In the PR description you said:

In my project I need to find SCCs in some kind of dependency graph and scc_iterator doesn't meet my need, so I decide to make a more general SCC iterator.

Does the llvm project need it though? Do you plan to upstream future code that requires general graphs, or know of some code that could be cleaned up using it?

[zyd2001]

I don't have plan to upstream code for now. I'm not sure whether currently llvm project need this, but I do see in LazyCallGraph there is a generic implementation of Tarjan's DFS called buildGenericSCCs. Maybe this iterator can be used there.
Also, I believe this implementation can replace the old one since it is just more generic implementation and should produce the same result as the old scc_iterator.
However, I think the problem is that the current documentation and interface of SCC Iterator is misleading.
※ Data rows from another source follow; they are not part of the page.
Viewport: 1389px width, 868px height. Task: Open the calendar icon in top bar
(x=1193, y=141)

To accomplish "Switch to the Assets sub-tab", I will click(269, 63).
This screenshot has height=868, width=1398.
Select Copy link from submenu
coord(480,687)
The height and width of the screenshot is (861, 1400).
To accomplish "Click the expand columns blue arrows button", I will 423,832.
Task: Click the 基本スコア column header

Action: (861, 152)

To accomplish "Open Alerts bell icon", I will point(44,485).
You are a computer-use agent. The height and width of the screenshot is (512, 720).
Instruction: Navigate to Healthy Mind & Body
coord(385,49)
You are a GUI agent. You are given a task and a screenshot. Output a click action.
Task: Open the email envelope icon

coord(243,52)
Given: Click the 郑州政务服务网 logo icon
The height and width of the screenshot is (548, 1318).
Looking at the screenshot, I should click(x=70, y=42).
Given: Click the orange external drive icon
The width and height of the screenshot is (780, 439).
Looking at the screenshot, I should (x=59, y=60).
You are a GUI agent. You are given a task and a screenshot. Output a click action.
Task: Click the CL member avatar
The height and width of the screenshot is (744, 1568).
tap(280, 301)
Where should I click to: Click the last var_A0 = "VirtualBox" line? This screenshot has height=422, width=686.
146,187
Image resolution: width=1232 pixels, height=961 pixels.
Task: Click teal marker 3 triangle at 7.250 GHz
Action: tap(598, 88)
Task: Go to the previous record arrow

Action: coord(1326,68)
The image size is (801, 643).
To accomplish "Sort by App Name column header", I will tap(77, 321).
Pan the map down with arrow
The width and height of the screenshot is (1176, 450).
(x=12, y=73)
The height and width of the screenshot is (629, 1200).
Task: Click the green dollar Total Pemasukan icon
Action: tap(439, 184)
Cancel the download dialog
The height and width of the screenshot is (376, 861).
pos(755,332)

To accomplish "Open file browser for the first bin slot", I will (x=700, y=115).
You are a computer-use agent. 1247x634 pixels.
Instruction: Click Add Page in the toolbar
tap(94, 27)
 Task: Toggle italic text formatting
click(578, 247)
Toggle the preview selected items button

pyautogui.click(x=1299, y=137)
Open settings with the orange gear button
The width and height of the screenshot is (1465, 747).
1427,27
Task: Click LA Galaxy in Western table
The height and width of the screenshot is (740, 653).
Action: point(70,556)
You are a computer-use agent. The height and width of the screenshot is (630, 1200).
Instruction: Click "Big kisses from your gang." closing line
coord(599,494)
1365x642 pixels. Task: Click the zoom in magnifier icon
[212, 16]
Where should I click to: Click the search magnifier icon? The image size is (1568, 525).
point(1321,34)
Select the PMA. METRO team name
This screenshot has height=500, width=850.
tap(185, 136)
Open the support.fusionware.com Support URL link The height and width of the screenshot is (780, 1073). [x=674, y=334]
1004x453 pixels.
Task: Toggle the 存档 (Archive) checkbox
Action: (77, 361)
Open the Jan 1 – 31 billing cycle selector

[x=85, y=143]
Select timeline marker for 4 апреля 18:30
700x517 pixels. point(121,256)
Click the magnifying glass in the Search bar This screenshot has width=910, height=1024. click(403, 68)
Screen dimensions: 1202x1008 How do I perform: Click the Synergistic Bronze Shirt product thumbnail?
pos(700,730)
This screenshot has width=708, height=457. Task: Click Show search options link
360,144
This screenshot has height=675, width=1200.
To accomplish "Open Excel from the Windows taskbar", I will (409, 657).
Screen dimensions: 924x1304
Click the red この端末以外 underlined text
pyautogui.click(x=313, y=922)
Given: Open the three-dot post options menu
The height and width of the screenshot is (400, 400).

It says "Enumerate the SCCs of a directed graph in reverse topological order of the SCC DAG" and the interface just accepts a graph. But it only processes the graph from a single entry node. My colleague and I used it to compute SCC on generic graphs without knowing it is not the correct way to use. We found this problem only after we got weird output and dig into the code.

[kuhar]

@zyd2001 Thanks for the context. The way I see it is that it's a nice improvement but it comes at the expense of future maintenance. If there are not uses in the code base, it is likely to suffer from 'bit rot'.

However, I think the problem is that the current documentation and interface of SCC Iterator is misleading. It says "Enumerate the SCCs of a directed graph in reverse topological order of the SCC DAG" and the interface just accepts a graph.

What do you think about improving the documentation and/or adding an assertion instead?

[zyd2001]

I think we can say in the doc that scc_iterator is for CFG like graph since it only performs Tarjar's DFS based algorithm from single entry point, so it won't produce correct result for generic graph.

[zyd2001]

I reverted the change and modify the doc of scc_iterator.

[kuhar]

Looks good but please update the PR title and description before landing.

[zyd2001]

I changed the title and description.